Budd Schulberg with Stan Silverman
Nottingham Playhouse production
Theatre Royal, Haymarket
(2009)

Production photo by Nobby Clark

Hamlet has "To be or not to be," but the iconic line from mid-twentieth century Hollywood has to be Marlon Brando's "I coulda had class. I coulda been a contender. I coulda been somebody." On The Waterfront, the original vehicle for Brando's method portrayal of the over-punched Terry Malloy, is resurrected in Steven Berkoff's stylish, stylized reworking at the Theatre Royal Haymarket. The "contender" line is delivered in the back seat of a barely-described but brilliantly-executed onstage car, complete with hoodlum driver and Gregorian-chanting engine chorus apparently re-enacting that famous Honda TV ad.

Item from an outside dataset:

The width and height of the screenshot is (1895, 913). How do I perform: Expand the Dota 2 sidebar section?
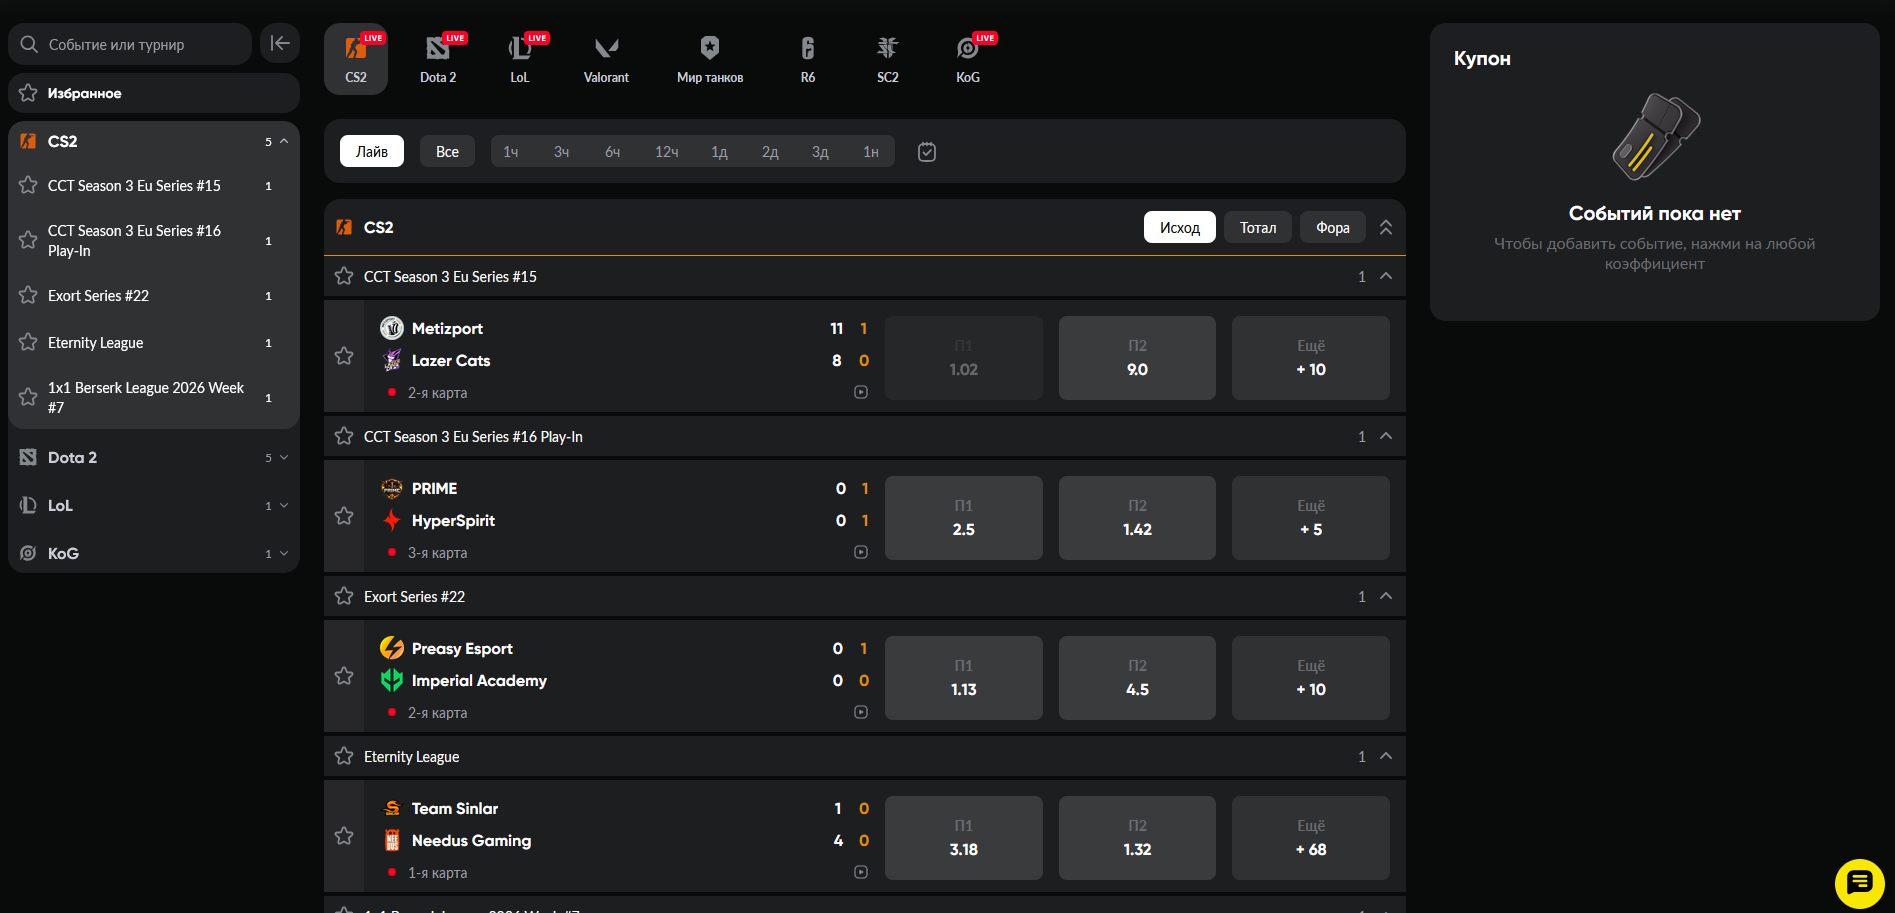[x=284, y=458]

Slick, stylish. Yes, Berkoff's production is all these things. His trademark mixture of expostulating vocal drama and mesmeric slowmo movement and mime-technique is stamped large over the entire evening. There is no escaping Berkoff's vision, less camp than a Lindsay Kemp confection but no less classy in its execution. Definitely the Marmite of British theatre, Berkoff is either loved or loathed. On The Waterfront challenges us once and for all to decide.

The set is a steeply-raked acting space, over-watched by a vast off-perspective silhouette of New York's Statue of Liberty. Instead of a torch of freedom, this lady brandishes a longshoreman’s hook, a vicious implement for snagging and unloading goods at the dockside which has doubled as murderous tool in many a 1950s B-movie.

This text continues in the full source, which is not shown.